LE REGISTRAIRE DES MARQUES DE COMMERCE

THE REGISTRAR OF TRADE-MARKS

Référence : 2011 COMC 167

Date de la décision : 2011-09-20

DANS L’AFFAIRE DE LA PROCÉDURE DE RADIATION EN VERTU DE L’ARTICLE 45, engagée par Spiegel Sohmer Inc. visant l’enregistrement no 645387 pour la marque de commerce MAVERICK au nom de Maverick Brewing Company 2009 Ltd.

 

[1]               Le 7 mai 2009, à la demande de Spiegel Sohmer Inc. (la partie requérante), le registraire des marques de commerce a donné l’avis prévu à l’art. 45 de la Loi sur les marques de commerce, L.R.C. 1985, ch. T-13 (la Loi), à Maverick Brewing Corporation, qui était à l’époque la propriétaire inscrite (l’inscrivante initiale) de la marque de commerce MAVERICK (la Marque), dont le numéro d’enregistrement est  LMC645387. La Marque est enregistrée en liaison avec boissons alcoolisées brassées.
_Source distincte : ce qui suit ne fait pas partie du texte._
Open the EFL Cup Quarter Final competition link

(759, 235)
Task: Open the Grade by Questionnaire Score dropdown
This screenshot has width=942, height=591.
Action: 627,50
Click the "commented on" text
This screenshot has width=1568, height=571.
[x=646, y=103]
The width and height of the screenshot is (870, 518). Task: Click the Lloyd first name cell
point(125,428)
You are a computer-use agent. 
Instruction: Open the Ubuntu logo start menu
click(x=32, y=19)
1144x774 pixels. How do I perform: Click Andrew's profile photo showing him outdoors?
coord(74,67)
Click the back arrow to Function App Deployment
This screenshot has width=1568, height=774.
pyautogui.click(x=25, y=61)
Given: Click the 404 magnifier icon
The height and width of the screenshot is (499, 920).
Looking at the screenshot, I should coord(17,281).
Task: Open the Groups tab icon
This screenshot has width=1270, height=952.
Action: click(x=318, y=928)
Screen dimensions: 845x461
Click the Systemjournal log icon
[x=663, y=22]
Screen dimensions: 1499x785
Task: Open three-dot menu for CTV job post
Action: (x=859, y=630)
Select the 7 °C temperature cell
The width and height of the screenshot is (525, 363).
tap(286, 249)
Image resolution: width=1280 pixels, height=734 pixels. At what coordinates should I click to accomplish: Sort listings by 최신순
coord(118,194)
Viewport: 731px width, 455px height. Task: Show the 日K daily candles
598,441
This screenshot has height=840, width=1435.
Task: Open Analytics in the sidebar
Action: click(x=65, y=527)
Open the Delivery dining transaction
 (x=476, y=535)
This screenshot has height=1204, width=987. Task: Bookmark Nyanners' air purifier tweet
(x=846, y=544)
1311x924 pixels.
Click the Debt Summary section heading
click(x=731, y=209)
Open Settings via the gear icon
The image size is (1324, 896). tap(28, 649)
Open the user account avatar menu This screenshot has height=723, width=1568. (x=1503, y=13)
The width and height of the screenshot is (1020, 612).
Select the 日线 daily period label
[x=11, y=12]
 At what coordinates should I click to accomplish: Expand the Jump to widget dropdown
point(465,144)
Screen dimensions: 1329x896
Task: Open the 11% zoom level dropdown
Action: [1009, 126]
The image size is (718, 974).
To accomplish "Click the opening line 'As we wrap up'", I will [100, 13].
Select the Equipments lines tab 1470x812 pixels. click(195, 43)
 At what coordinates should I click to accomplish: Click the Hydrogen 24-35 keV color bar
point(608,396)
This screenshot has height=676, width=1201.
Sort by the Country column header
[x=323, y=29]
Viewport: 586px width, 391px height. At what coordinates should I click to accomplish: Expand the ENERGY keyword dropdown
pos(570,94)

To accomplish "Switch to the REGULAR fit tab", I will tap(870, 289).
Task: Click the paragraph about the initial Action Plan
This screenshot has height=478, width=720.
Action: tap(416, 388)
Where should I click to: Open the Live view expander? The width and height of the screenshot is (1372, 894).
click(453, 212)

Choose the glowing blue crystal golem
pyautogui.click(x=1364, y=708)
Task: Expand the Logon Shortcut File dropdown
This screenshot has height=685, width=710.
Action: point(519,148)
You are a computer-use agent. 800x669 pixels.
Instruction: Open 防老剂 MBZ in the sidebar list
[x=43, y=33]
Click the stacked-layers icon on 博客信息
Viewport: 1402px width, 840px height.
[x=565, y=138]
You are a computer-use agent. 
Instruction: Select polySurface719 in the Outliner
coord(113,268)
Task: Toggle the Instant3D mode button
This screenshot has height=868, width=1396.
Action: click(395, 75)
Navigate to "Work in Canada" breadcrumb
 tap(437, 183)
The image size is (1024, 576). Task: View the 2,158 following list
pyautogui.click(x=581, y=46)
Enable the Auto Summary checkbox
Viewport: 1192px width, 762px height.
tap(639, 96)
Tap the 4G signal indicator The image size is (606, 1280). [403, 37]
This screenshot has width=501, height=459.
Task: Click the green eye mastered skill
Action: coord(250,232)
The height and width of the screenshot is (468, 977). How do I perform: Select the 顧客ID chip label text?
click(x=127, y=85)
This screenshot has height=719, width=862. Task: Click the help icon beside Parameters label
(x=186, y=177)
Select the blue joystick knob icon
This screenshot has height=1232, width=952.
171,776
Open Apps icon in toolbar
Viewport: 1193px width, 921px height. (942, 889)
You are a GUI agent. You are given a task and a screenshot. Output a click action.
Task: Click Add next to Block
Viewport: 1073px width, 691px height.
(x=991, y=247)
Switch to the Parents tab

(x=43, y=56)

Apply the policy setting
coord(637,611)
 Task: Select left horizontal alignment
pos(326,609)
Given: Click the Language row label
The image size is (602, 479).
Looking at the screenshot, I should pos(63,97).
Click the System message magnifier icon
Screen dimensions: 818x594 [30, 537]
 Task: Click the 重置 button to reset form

[2]               Selon l’article 45 de la Loi, le propriétaire inscrit de la marque de commerce doit, à l’égard de chacune des marchandises ou de chacun des services que spécifie l’enregistrement, indiquer si la marque a été employée au Canada à un moment quelconque au cours des trois ans précédant la date de l’avis, et, dans la négative, la date où elle a été ainsi employée en dernier lieu et la raison de son défaut d’emploi depuis cette date. En l’espèce, la période pertinente pour établir l’emploi commence le 7 mai 2006 et se termine le 7 mai 2009 (la période pertinente).

[3]               L’article 4 de la Loi définit ce qui constitue l’emploi d’une marque de commerce :

4. (1) Une marque de commerce est réputée employée en liaison avec des marchandises si, lors du transfert de la propriété ou de la possession de ces marchandises, dans la pratique normale du commerce, elle est apposée sur les marchandises mêmes ou sur les colis dans lesquels ces marchandises sont distribuées, ou si elle est, de toute autre manière, liée aux marchandises à tel point qu’avis de liaison est alors donné à la personne à qui la propriété ou possession est transférée.

(2) Une marque de commerce est réputée employée en liaison avec des services si elle est employée ou montrée dans l’exécution ou l’annonce de ces services.

 

(3) Une marque de commerce mise au Canada sur des marchandises ou sur les colis qui les contiennent est réputée, quand ces marchandises sont exportées du Canada, être employée dans ce pays en liaison avec ces marchandises.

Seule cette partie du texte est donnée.